* İstenenler
[a] Komisyon tutanağında "Bütçenin hayırlı uğurlu" ile "olduk, pek açıklanmadı." arasındaki bölümü, bu iki ifade de dahil olmak üzere, olduğu gibi yineleyin.
[b] Komisyon tutanağındaki "Bütçenin hayırlı uğurlu olmasını temenni ediyorum." cümlesini İngilizceye çevirin.
[c] Komisyon tutanağına göre aşağıdaki soruları yanıtlayın.
(i) Yasama yılı kaç olarak belirtilmiştir?
(ii) Konuşmacının adının yanında parantez içinde hangi il adı yer almaktadır?
(iii) Konuşmacıya göre orta vadeli programlar kaç kez açıklanmıştır?

* Sayfa alıntısı
>>>>>
| Komisyon Adı | : | PLAN VE BÜTÇE KOMİSYONU |
| Konu | : | 2026 Yılı Merkezi Yönetim Bütçe Kanunu Teklifi (1/280) ve 2024 Yılı Merkezi Yönetim Kesin Hesap Kanunu Teklifi (1/279) ile Sayıştay tezkereleri |
| Dönemi | : | 28 |
| Yasama Yılı | : | 4 |
| Tarih | : | 05 .11.2025 |
NAİL ÇİLER (Kocaeli) - Sayın Başkan, Sayın Bakan, değerli milletvekilleri, basınımızın çok değerli temsilcileri; ben de hepinizi sevgi, saygıyla selamlıyorum.
Bütçenin hayırlı uğurlu olmasını temenni ediyorum.
Sayın Bakanım, yanlış ekonomik politikalar, orta vadeli programlar... Orta vadeli programlar 19 kez açıklandı bildiğim kadarıyla. Bugüne kadar orta vadeli programların hangisinde başarılı olduk, hangisinde başarısız olduk, pek açıklanmadı.
<<<<<
* Sağlanan bilgiler
>>>>>
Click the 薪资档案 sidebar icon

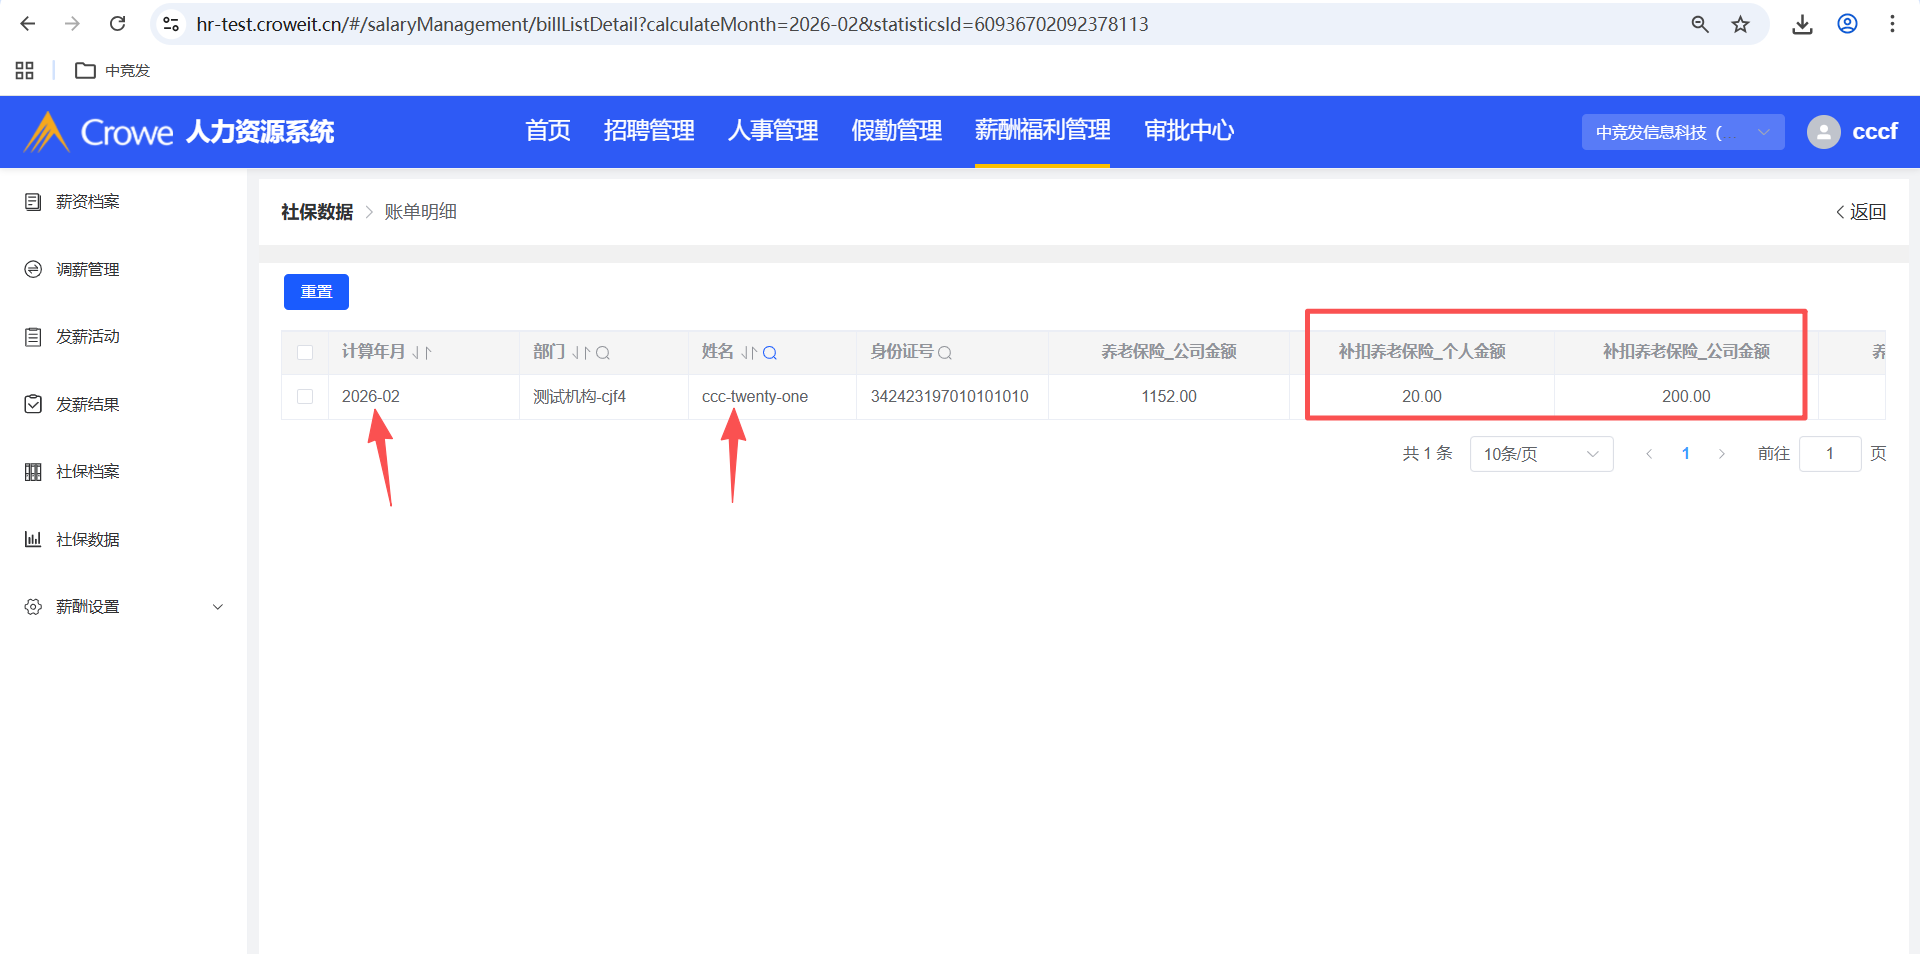click(33, 202)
<<<<<
* Yanıt takımı
[a]
Bütçenin hayırlı uğurlu olmasını temenni ediyorum.
Sayın Bakanım, yanlış ekonomik politikalar, orta vadeli programlar... Orta vadeli programlar 19 kez açıklandı bildiğim kadarıyla. Bugüne kadar orta vadeli programların hangisinde başarılı olduk, hangisinde başarısız olduk, pek açıklanmadı.

[b] I hope the budget will be auspicious and beneficial.

[c]
(i) 4
(ii) Kocaeli
(iii) 19 kez